The country is seen as one of Europe’s top locations for good, affordable medical care. According to the Medical Tourism Review, Belgium “with its location at
the heart of the EU, benefits from easy access which, combined with its highly professional private healthcare system, makes it an attractive option for medical travel”.

On the other side of the Atlantic, the reviews are just as good. Belgium is considered to be at the “forefront of medical tourism” by the US-based WorldMed Assist, which offers not only advice on travelling to Belgium, but also presents a brief history and cultural outline of the country on its website.

But there is more to medical tourism than just healthcare. Many observers believe that the practice can also add to the local economy, and this concept has been under development for some time now. “When a person comes to Europe for a medical procedure, he doesn’t travel alone,” Professor Jacques Brotchi, Chief of the Neurology Department at Erasme Hospital, told the European Business Summit in 2007. “He comes with someone else, stays in a hotel, and when he begins to feel better, he goes shopping.”

That same year saw the formation of Healthcare Belgium, www.healthcarebelgium.com, an organisation that aims to attract cross-border patients to the country. But the ambition doesn’t stop there. Healthcare Belgium is also developing tele-medicine (defined as the long- distance treatment of patients abroad) and e-health markets, with the dual aim of creating jobs and growth at home, and promoting Belgian expertise and innovation abroad.

Speaking a year on, Healthcare Belgium General Manager Falk Beerten told Together that the organisation focuses on a combination of advanced medical technology and superior medical expertise. Belgium, he says, currently has the problem of an ageing population.

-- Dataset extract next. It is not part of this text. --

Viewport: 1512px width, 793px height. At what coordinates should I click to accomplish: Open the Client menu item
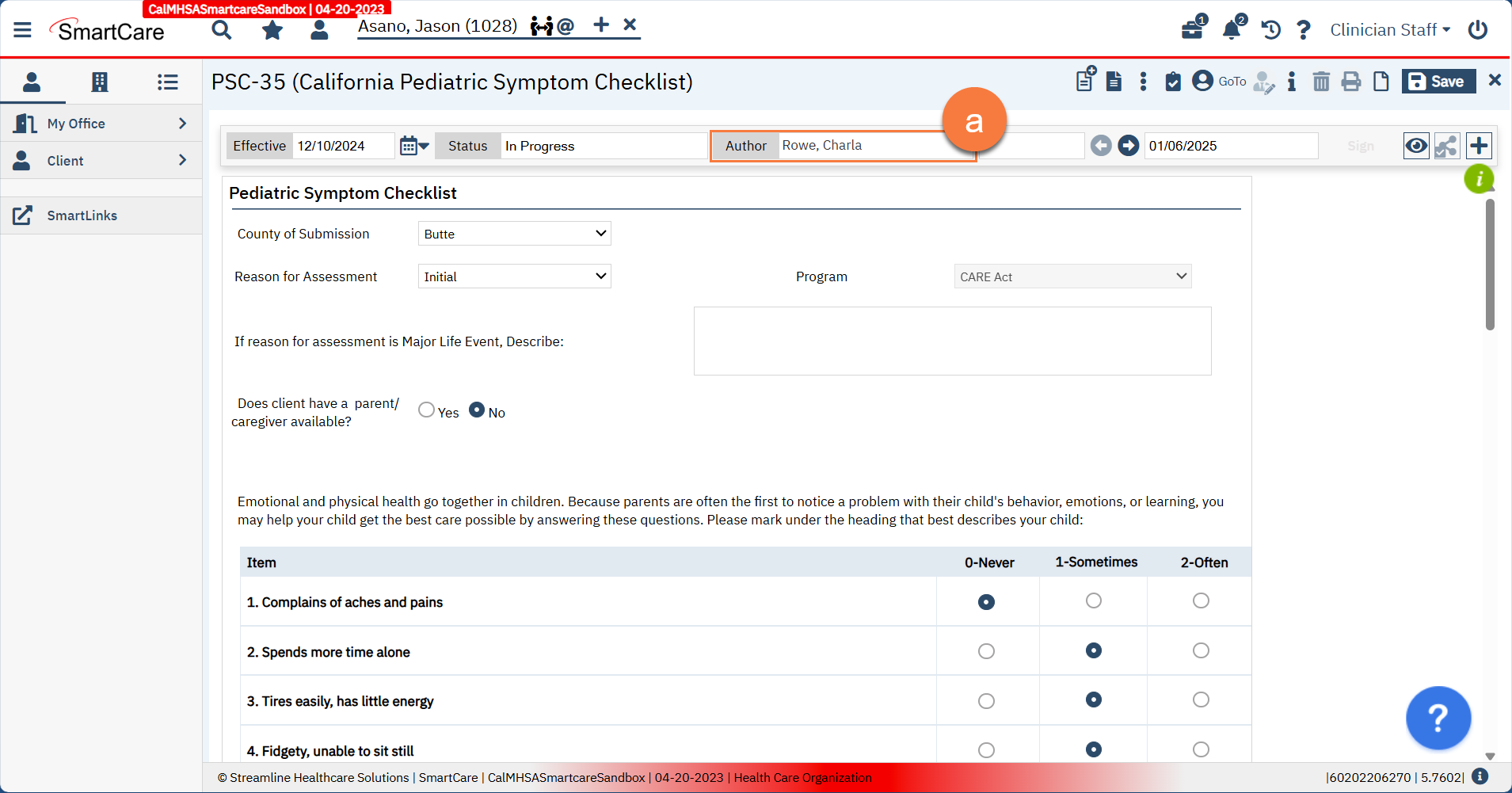[101, 161]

“We need to create around 500,000 new jobs over the next few years to fill this gap. And some of the new opportunities that we are working on, with the co-operation of the Federation of Belgian Enterprises (VBO-FEB), involve things such as the construction and service industries. It soon became clear that we could create jobs in the services sector.”

The VBO-FEB, Beerten continues, went further, realising that there was a certain strength to be exploited in the medical services sector. “We realised we have lots of expertise and capacity here. We came to realise that we had the ability to treat an extra 50,000 patients per year within our system. We had the beds, and so we needed people from abroad to fill them.”

But, Beerten insists, this is not a simple case of exploitation, and Healthcare Belgium is keen to stress that it has examined all the angles and potential problems inherent to such a massive undertaking.

“The healthcare sector is broad,” Beerten admits, “and you have to be careful about what you do with it. We want an influx of foreign patients, yes, but we do not want waiting lists.”

Organisation and co-ordination between partners is key to a successful project, Beerten continues. As well as the Federation of Belgian Enterprises, Healthcare Belgium also works in conjunction with AFGA Healthcare, 11 hospital groups and Dexia Bank. They are currently working on promoting the Belgian healthcare system overseas, through ‘economic missions’ and insurance companies.

Currently, Healthcare Belgium accounts for 22-23 percent of all hospital capacity in Belgium, but the scope of the project goes wider. “We want to train local doctors abroad and transfer Belgian competencies to other places,” says Beerten. “It is our ambition to attract more patients to Belgium, and create more jobs for the country.

“We are not just targeting places such as the Middle East and Russia. In Belgium, too, there are new markets. We aim to provide medical solutions for embassy staff. There are hundreds of people working there, but no one offering solutions to them when they have a medical problem. We can help them.”